** Text follows **
Many primary care sites have implemented models to improve detection, diagnosis, and management of dementia, as per Canadian guidelines. The aim of this study is to describe the responses of clinicians, managers, and staff of sites that have implemented these models when presented with audit results, their insights on the factors that explain their results, their proposed solutions for improvement and how these align to one another.
One audit and feedback cycle was carried out in eight purposefully sampled sites in Ontario, Canada, that had previously implemented dementia care models. Audit consisted of a) chart review to assess quality of dementia care indicators, b) questionnaire to assess the physicians’ knowledge, attitudes and practice toward dementia care, and c) semi-structured interviews to understand barriers and facilitators to implementing these models. Feedback was given to clinicians, managers, and staff in the form of graphic and oral presentations, followed by eight focus groups (one per site). Discussions revolved around: what audit results elicited more discussion from the participants, 2) their insights on the factors that explain their audit results, and 3) solutions they propose to improve dementia care. Deductive content and inductive thematic analyses, grounded in causal pathways models’ theory was performed.
The audit and feedback process allowed the 63 participants to discuss many audit results and share their insights on a) organizational factors (lack of human resources, the importance of organized links with community services, clear roles and support from external memory clinics) and b) clinician factors (perceived competency practice and attitudes on dementia care), that could explain their audit results. Participants also provided solutions to improve dementia care in primary care (financial incentives, having clear pathways, adding tools to improve chart documentation, establish training on dementia care, and the possibility of benchmarking with other institutions). Proposed solutions were well aligned with their insights and further nuanced according to contextual details.
This study provides valuable information on solutions proposed by primary care clinicians, managers, and staff to improve dementia care in primary care. The solutions are grounded in clinical experience and will inform ongoing and future dementia strategies.
** End of Text **
** Data to examine follows **
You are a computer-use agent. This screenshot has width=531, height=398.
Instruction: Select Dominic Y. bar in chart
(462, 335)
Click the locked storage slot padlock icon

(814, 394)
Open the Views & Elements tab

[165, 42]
** End of Data to examine **
» **Instructions for the task**
Copy the dementia care study summary from "This study provides" up to and including "future dementia strategies.", putting "practical experience" in place of "clinical experience".

» **Exercise solution**
This study provides valuable information on solutions proposed by primary care clinicians, managers, and staff to improve dementia care in primary care. The solutions are grounded in practical experience and will inform ongoing and future dementia strategies.